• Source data
=-=-=-=-=
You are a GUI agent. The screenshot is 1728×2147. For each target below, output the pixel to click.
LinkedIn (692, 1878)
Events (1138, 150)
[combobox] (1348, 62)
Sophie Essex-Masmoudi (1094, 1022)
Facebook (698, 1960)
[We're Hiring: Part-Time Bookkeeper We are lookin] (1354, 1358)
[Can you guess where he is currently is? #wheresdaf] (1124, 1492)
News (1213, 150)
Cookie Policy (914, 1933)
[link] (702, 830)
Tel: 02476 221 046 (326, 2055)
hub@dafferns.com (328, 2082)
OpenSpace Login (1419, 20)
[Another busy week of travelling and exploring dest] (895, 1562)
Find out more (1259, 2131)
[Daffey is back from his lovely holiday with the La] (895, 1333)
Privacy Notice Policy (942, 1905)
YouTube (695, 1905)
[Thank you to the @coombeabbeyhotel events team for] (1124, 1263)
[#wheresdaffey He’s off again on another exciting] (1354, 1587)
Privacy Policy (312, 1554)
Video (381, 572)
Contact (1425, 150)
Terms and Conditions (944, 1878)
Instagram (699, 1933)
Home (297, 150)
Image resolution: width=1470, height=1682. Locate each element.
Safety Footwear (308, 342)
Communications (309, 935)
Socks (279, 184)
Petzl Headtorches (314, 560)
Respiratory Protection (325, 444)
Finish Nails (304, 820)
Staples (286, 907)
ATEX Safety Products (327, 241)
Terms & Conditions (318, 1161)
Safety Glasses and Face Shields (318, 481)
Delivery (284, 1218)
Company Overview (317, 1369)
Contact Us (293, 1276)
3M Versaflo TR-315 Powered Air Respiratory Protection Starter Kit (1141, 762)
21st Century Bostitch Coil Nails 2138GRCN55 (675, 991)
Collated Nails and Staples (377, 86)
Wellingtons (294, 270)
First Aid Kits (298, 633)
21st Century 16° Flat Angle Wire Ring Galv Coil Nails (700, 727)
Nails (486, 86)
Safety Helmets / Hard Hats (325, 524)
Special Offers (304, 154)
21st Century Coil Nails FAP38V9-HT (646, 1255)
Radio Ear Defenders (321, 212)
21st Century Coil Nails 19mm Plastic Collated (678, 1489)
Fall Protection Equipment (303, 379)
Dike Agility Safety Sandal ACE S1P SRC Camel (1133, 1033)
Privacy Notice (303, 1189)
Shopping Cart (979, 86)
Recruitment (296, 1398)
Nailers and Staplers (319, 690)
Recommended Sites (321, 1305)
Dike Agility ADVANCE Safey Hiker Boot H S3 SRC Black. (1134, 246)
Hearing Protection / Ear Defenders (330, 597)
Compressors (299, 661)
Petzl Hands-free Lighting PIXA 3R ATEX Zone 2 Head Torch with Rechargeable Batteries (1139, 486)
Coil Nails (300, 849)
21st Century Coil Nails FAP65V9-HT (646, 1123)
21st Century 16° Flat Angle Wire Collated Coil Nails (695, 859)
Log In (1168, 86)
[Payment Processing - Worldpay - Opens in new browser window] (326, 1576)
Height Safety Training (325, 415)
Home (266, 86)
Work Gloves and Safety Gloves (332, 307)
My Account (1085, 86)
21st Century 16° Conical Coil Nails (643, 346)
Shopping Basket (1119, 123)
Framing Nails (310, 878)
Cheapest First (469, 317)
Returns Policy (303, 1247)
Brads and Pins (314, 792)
=-=-=-=-=
Nothing but the lines from the line containing "Collated Nails and Staples (377, 86)" through the final line of the entries should appear in your answer, copied exactly.

Collated Nails and Staples (377, 86)
Wellingtons (294, 270)
First Aid Kits (298, 633)
21st Century 16° Flat Angle Wire Ring Galv Coil Nails (700, 727)
Nails (486, 86)
Safety Helmets / Hard Hats (325, 524)
Special Offers (304, 154)
21st Century Coil Nails FAP38V9-HT (646, 1255)
Radio Ear Defenders (321, 212)
21st Century Coil Nails 19mm Plastic Collated (678, 1489)
Fall Protection Equipment (303, 379)
Dike Agility Safety Sandal ACE S1P SRC Camel (1133, 1033)
Privacy Notice (303, 1189)
Shopping Cart (979, 86)
Recruitment (296, 1398)
Nailers and Staplers (319, 690)
Recommended Sites (321, 1305)
Dike Agility ADVANCE Safey Hiker Boot H S3 SRC Black. (1134, 246)
Hearing Protection / Ear Defenders (330, 597)
Compressors (299, 661)
Petzl Hands-free Lighting PIXA 3R ATEX Zone 2 Head Torch with Rechargeable Batteries (1139, 486)
Coil Nails (300, 849)
21st Century Coil Nails FAP65V9-HT (646, 1123)
21st Century 16° Flat Angle Wire Collated Coil Nails (695, 859)
Log In (1168, 86)
[Payment Processing - Worldpay - Opens in new browser window] (326, 1576)
Height Safety Training (325, 415)
Home (266, 86)
Work Gloves and Safety Gloves (332, 307)
My Account (1085, 86)
21st Century 16° Conical Coil Nails (643, 346)
Shopping Basket (1119, 123)
Framing Nails (310, 878)
Cheapest First (469, 317)
Returns Policy (303, 1247)
Brads and Pins (314, 792)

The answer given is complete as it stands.